Start of Entries shown

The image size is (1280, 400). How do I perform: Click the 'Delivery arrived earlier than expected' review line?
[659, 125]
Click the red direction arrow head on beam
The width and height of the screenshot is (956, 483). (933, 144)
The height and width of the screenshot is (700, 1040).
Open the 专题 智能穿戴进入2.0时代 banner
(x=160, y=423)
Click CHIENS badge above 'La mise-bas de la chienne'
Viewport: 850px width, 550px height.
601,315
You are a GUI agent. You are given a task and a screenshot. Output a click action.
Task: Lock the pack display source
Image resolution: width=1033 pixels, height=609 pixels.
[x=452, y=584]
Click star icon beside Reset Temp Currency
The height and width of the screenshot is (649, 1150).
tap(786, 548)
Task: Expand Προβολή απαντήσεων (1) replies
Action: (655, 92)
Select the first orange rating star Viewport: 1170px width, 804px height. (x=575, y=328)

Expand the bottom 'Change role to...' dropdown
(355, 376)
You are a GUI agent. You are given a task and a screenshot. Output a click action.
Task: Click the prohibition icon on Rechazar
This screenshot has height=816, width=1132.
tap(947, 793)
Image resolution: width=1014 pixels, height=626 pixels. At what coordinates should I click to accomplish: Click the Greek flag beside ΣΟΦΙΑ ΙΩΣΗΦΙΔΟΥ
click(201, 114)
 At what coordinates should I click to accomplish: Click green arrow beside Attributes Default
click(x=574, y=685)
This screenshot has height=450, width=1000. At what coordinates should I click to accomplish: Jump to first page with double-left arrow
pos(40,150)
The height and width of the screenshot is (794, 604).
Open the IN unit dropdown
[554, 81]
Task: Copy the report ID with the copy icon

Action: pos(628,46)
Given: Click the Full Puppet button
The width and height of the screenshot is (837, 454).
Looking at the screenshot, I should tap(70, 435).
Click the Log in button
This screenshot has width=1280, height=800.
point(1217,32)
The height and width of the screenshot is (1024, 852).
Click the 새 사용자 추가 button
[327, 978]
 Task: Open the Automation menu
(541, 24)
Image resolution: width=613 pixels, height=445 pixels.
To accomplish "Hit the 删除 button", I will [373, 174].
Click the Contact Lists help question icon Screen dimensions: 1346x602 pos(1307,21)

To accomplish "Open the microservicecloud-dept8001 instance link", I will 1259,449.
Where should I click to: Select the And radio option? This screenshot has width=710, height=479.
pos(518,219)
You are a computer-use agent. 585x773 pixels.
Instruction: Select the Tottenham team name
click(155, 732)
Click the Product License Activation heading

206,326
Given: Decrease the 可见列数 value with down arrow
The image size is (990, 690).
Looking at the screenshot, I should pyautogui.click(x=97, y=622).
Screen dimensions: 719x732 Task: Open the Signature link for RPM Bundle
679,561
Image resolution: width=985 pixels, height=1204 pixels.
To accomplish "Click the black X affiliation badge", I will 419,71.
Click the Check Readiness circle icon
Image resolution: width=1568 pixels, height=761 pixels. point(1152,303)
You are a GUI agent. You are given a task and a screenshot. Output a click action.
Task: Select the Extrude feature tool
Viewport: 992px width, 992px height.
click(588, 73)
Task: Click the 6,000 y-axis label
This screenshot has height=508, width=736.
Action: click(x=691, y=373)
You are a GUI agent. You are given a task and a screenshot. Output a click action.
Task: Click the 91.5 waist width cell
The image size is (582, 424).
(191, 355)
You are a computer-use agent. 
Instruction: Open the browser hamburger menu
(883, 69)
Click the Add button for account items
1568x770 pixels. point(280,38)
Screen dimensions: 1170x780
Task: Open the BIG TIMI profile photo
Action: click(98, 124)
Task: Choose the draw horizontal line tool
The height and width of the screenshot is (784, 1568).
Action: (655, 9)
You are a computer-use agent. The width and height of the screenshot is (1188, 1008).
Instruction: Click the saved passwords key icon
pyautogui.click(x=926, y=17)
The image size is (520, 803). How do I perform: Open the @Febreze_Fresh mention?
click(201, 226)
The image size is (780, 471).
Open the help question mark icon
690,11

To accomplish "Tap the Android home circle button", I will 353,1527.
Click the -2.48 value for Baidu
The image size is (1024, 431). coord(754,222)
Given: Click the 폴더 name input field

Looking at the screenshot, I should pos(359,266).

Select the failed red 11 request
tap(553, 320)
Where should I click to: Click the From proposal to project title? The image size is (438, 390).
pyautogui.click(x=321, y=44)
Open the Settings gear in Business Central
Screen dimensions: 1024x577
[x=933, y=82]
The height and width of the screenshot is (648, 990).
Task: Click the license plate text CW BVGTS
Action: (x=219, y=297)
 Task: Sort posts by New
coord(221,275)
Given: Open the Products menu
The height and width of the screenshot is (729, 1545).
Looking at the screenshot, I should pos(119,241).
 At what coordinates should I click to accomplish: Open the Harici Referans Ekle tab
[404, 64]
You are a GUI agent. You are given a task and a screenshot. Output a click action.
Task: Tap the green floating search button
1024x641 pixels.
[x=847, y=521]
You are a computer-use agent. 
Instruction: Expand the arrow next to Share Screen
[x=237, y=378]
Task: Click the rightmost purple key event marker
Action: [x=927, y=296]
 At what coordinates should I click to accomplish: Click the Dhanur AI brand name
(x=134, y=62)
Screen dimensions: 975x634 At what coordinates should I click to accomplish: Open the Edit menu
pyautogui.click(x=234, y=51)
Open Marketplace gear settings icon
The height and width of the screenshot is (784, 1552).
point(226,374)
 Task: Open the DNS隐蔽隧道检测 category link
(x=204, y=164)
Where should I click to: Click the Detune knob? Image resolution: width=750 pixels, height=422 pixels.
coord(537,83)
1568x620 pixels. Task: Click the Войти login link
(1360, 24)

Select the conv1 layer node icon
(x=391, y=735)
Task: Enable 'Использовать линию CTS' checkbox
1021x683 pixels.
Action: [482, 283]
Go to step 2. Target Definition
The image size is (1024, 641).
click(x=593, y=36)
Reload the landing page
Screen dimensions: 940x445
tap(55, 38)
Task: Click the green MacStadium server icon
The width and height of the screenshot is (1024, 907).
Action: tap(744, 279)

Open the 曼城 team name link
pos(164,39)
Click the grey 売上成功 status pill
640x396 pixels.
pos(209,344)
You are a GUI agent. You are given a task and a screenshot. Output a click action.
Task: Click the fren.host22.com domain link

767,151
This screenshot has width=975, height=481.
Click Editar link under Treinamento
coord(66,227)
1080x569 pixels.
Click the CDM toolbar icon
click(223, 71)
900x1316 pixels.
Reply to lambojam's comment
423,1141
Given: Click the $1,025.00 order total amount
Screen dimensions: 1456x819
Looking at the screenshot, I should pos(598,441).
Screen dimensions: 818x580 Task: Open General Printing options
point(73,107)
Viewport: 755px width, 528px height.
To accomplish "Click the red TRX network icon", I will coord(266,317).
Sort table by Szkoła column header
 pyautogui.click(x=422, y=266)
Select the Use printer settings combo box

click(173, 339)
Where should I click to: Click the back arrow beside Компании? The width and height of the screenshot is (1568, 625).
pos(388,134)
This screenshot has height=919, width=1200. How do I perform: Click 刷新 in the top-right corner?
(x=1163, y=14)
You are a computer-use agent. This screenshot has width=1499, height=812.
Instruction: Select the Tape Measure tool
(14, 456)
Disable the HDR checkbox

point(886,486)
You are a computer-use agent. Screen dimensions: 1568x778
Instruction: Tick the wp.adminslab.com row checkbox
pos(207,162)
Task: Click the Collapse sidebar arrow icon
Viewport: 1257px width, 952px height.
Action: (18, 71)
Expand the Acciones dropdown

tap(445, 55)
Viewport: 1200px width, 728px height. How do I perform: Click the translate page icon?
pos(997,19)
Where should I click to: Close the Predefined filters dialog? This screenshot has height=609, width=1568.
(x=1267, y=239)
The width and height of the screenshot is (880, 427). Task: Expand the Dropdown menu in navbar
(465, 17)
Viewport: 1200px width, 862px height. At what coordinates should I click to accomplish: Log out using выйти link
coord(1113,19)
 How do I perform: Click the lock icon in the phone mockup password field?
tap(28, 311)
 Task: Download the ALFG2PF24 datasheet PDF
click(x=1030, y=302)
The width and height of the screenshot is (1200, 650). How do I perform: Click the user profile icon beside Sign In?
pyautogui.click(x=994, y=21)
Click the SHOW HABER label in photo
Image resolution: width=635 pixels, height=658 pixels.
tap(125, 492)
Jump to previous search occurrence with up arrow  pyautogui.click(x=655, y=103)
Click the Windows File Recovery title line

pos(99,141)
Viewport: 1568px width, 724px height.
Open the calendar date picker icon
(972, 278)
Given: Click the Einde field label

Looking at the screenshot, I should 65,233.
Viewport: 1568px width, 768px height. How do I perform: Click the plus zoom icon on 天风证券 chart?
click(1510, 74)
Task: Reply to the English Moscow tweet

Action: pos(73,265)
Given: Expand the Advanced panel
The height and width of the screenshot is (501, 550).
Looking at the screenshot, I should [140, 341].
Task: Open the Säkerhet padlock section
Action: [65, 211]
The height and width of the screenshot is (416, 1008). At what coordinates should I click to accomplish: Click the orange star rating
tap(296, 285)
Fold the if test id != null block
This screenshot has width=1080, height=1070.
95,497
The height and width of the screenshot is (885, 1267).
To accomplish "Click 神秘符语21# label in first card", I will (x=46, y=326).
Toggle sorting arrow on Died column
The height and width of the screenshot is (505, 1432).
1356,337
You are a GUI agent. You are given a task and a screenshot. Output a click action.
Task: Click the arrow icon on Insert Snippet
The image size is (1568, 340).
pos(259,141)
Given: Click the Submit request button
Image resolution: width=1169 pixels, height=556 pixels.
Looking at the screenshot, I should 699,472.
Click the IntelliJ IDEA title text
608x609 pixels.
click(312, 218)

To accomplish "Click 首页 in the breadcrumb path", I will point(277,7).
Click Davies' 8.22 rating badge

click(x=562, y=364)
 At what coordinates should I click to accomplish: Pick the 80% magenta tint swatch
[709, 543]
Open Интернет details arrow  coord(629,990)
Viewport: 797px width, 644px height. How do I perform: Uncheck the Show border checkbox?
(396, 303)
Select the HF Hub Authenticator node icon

End of Entries shown

● **Exercise prompt**:
Your reply should be an exact copy of every line from the line with "Image resolution: width=1169" through the final line of the data, and nothing more.

● **Exercise solution**:
Image resolution: width=1169 pixels, height=556 pixels.
Looking at the screenshot, I should 699,472.
Click the IntelliJ IDEA title text
608x609 pixels.
click(312, 218)

To accomplish "Click 首页 in the breadcrumb path", I will point(277,7).
Click Davies' 8.22 rating badge

click(x=562, y=364)
 At what coordinates should I click to accomplish: Pick the 80% magenta tint swatch
[709, 543]
Open Интернет details arrow  coord(629,990)
Viewport: 797px width, 644px height. How do I perform: Uncheck the Show border checkbox?
(396, 303)
Select the HF Hub Authenticator node icon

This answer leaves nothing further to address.